I won’t cover the migration of a Gentoo based system to systemd at this point. Since this topic is so extensive, I’ll publish a separate article at a later point in time.
AppArmor and systemd
We need to compile systemd with the USE flags policykit
and apparmor
enabled, libseccomp with static-libs
. Therefore we’ll add the following entries to the /etc/portage/package.use
file:
sys-apps/systemd policykit apparmor sys-libs/libseccomp static-libs
The apparmor ebuild is masked by default, so we unmask it in the /etc/portage/package.accept_keywords
file where we also unmask the snapd ebuild so we always get the latest (non-stable) version.
sys-libs/libapparmor ~amd64 sys-apps/apparmor ~amd64 app-containers/snapd ~amd64
In the next step, we (re-) build systemd and AppArmor.
emerge sys-apps/systemd emerge sys-apps/apparmor
In order to make AppArmor available right after the system is booted up, it’s necessary to modify the bootloader configuration.

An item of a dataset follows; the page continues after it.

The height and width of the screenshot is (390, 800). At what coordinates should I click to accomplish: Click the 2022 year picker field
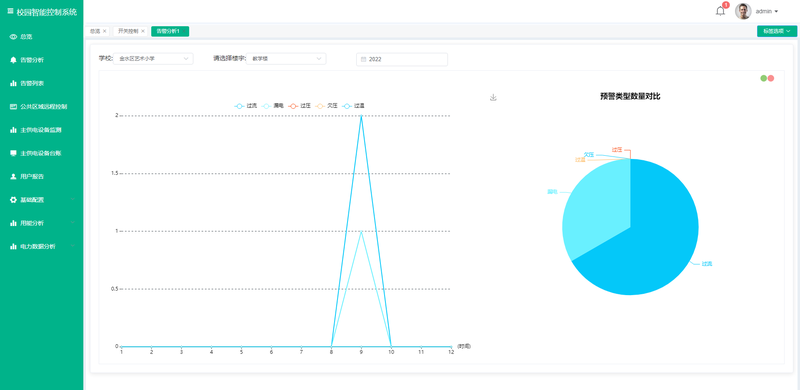point(402,59)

We need to add the following line to /etc/default/grub
or modify it accordingly:
GRUB_CMDLINE_LINUX_DEFAULT="apparmor=1 security=apparmor"
Afterwards, the GRUB configuration gets rewritten with the command
grub-mkconfig -o /boot/grub/grub.cfg
and we can reboot the system.
Installing snapd itself
Finally, we install the snapd package and enable the necessary systemd units:
emerge --ask app-containers/snapd systemctl enable --now snapd systemctl enable --now snapd.socket systemctl enable --now snapd.apparmor
The installation of snapd is now complete and snap packages can be used.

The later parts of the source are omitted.